* **INSTRUCTIONS TO FOLLOW**
Which lines run from the one containing "You are a computer-use agent. The" to the end of the entries below? Reproduce them exactly, both ends included.

[Collected data]
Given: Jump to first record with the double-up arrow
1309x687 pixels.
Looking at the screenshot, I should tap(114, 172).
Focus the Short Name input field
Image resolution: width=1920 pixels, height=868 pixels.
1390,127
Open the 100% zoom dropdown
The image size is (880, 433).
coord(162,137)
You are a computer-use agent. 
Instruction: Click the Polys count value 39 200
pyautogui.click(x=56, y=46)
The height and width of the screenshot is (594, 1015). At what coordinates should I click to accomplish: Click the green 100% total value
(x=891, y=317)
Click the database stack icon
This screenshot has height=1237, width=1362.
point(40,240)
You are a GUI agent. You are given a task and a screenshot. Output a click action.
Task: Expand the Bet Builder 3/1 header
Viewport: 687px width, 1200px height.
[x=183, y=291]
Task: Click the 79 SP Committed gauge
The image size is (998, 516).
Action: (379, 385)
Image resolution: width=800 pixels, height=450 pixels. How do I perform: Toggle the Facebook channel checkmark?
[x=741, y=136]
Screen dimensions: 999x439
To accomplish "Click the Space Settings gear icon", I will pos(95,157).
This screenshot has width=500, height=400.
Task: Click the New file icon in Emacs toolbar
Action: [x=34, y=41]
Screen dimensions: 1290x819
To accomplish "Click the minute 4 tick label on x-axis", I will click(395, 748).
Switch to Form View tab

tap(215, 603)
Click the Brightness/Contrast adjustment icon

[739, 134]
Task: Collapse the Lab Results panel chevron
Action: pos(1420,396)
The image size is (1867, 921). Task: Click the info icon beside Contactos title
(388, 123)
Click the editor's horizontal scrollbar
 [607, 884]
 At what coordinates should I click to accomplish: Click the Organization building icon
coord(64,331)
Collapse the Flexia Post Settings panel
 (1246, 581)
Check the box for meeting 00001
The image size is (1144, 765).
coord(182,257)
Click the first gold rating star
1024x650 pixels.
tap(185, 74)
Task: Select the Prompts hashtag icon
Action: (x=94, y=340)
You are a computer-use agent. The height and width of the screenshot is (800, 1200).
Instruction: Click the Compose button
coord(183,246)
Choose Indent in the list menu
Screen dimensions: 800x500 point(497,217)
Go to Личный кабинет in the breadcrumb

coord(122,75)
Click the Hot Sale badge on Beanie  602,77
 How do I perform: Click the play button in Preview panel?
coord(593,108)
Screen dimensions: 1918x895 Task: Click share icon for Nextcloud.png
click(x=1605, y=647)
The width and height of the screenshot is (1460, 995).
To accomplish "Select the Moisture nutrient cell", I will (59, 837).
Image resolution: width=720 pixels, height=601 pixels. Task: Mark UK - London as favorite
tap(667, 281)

* **COMPLETED EXERCISE**
You are a computer-use agent. The height and width of the screenshot is (800, 1200).
Instruction: Click the Compose button
coord(183,246)
Choose Indent in the list menu
Screen dimensions: 800x500 point(497,217)
Go to Личный кабинет in the breadcrumb

coord(122,75)
Click the Hot Sale badge on Beanie  602,77
 How do I perform: Click the play button in Preview panel?
coord(593,108)
Screen dimensions: 1918x895 Task: Click share icon for Nextcloud.png
click(x=1605, y=647)
The width and height of the screenshot is (1460, 995).
To accomplish "Select the Moisture nutrient cell", I will (59, 837).
Image resolution: width=720 pixels, height=601 pixels. Task: Mark UK - London as favorite
tap(667, 281)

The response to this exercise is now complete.